» **TASK TO COMPLETE**:
Every line below that includes the word "Collapse" needs to be copied.

» **SUPPLIED DATA**:
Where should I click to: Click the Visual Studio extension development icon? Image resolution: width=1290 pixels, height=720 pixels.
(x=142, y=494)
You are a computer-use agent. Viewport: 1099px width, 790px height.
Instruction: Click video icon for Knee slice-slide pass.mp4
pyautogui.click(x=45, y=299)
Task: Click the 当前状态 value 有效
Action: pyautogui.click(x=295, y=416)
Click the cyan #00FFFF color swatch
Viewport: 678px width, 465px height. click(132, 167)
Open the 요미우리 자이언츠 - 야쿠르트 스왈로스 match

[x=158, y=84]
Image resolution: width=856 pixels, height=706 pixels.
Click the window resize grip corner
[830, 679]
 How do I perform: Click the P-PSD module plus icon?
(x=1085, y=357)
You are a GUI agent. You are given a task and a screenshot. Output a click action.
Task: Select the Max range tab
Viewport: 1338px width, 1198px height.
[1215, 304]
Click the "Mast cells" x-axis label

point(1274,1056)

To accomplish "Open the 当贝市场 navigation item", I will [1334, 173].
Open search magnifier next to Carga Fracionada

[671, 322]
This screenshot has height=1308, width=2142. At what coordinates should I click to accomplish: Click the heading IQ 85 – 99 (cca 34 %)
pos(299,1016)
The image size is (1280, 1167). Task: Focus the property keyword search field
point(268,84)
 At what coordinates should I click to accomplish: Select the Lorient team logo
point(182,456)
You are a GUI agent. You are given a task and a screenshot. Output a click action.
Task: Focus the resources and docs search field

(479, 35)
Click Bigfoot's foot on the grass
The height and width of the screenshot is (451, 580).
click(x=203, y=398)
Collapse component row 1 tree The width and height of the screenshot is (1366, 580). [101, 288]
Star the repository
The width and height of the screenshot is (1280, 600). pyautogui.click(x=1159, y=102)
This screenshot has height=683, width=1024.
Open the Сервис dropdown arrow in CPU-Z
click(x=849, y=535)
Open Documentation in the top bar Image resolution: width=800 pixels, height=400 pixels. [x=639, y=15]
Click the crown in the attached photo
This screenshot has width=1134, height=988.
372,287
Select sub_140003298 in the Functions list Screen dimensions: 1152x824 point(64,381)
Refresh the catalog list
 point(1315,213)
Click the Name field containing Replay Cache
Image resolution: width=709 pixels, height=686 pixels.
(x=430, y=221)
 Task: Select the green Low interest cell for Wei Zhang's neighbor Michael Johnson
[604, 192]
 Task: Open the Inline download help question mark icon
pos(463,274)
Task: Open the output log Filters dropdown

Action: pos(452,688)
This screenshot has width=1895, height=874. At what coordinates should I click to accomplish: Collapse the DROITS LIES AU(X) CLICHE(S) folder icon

» **RESPONSE TO THIS EXERCISE**:
Collapse component row 1 tree The width and height of the screenshot is (1366, 580). [101, 288]
This screenshot has width=1895, height=874. At what coordinates should I click to accomplish: Collapse the DROITS LIES AU(X) CLICHE(S) folder icon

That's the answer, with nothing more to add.